According to the passage on oxygen barrier sealing members, what may the transparent high barrier film be?
Document text: Begin
Each of the first sealing member <NUM> and the second sealing member <NUM> is preferred to have a high barrier property against oxygen. More specifically, each of the first film <NUM> and the second film <NUM> (or rigid circuit board) is preferred to comprise a layer made of high oxygen barrier material which is material having a high barrier property against oxygen. According to this layer-structure, oxidation of the metal members of the circuit structure <NUM> can be reduced.

For example, the high oxygen barrier material may be linear low-density polyethylene (LLDPE). More specifically, the high oxygen barrier material may be PET/AI/PE which is formed by laminating polyethylene terephthalate, aluminum and polyethylene; ON/PE which is formed by laminating biaxially stretched nylon and polyethylene; PET/EVOH/PE which is formed by laminating polyethylene terephthalate, polyvinyl chloride and polyethylene; or may be formed by laminating a transparent high barrier film and polyethylene. The transparent high barrier film may be polyethylene terephthalate (PET) deposited with SiOx or aluminum oxide.
Document text: End
Provided material: Begin
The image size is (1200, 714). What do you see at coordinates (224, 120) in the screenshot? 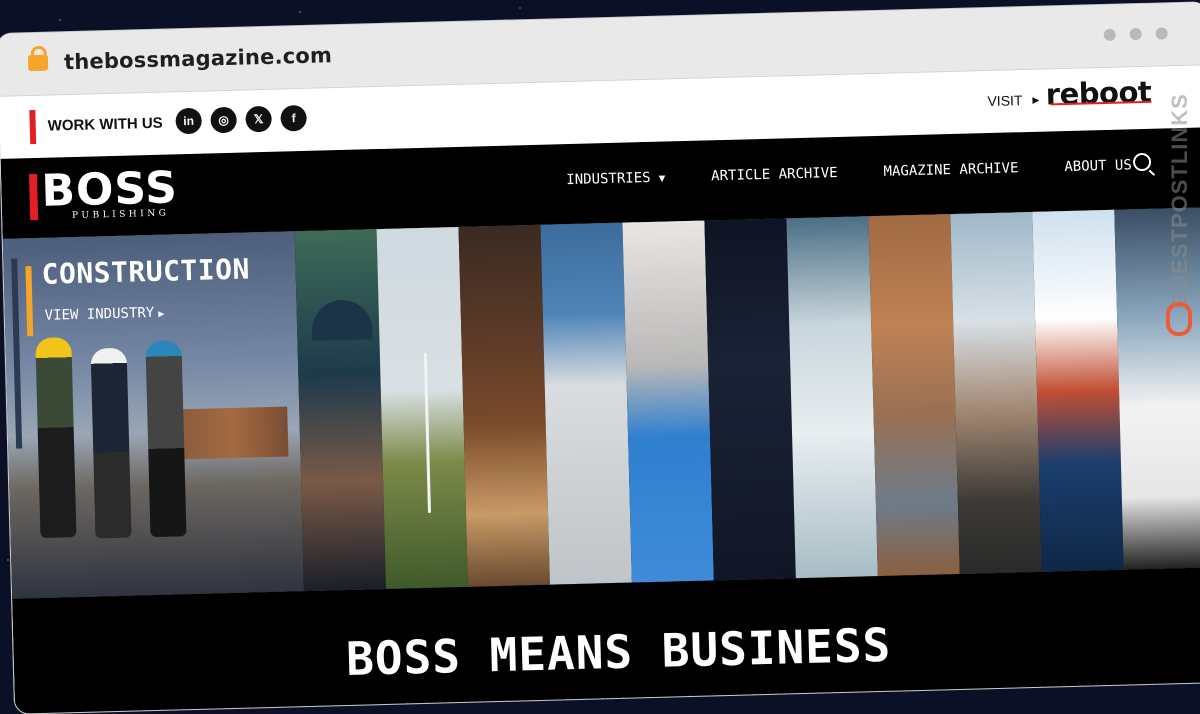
Provided material: End
» **Task solution**:
Polyethylene terephthalate (PET) deposited with SiOx or aluminum oxide.